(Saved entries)
· · ·

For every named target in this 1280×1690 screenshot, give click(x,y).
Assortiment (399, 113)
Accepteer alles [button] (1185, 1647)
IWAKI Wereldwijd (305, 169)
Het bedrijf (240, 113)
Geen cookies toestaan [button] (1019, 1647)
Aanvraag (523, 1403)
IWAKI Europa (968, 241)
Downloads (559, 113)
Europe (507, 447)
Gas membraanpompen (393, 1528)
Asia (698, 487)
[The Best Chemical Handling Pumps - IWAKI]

· · ·

## Description of the task
What belongs in the answer is each line of the data that has the word "IWAKI".

## Result of this task
IWAKI Wereldwijd (305, 169)
IWAKI Europa (968, 241)
[The Best Chemical Handling Pumps - IWAKI]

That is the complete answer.